Saturday, July 10, 2010

Speaking

This morning, anyone coming into my kitchen would hear me muttering -

Avez vous boire du cafe? and Vous aimez les cereal?
(both courtesy, including pronunciation, of Google Translate)

This is fun. Kind of. No, really - it is. I find it interesting to think about how the way that we view words -- literally, 'see' them - affects how we pronounce them. I've known for decades the idea that 'if you want to make a (french)(spanish)(italian) word from an english one, just add a vowel to the end'. (Yeah, I know that's not right.) Now, yesterday, I wanted to ask if she lives near a farm, and that word completely escaped her.
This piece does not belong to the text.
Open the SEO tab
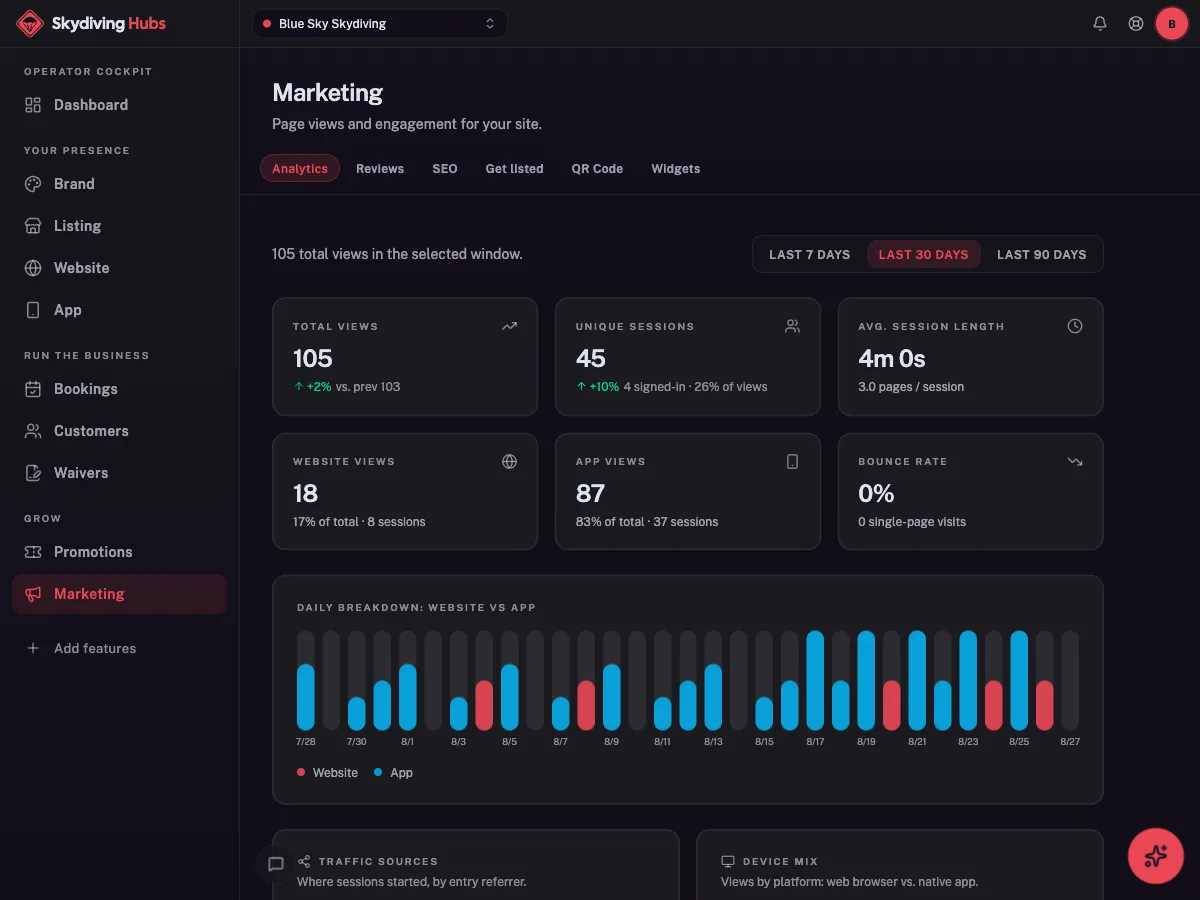The height and width of the screenshot is (900, 1200). point(445,169)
So we stopped, and hauled out her dictionary (about an inch thick), finding out that in French, that's ferme. Well, I tried to pronounce it as fer-may, and she shook her head. Fairm. Apparently, that trailing vowel doesn't get pronounced. When I thought about that 'just add a vowel' thing, years ago, I wondered if the reason that immigrants added that sound when speaking english -- I'ma going out -- was that in their native language, the trailing vowel was pronounced. Now I wonder if it's actually the reverse. As I say, fun.

Right now, my challenge is to be able to say Avez vous boire du cafe without looking at my cheat sheet. I won't even try to keep my daughter from laughing at, or correcting, me.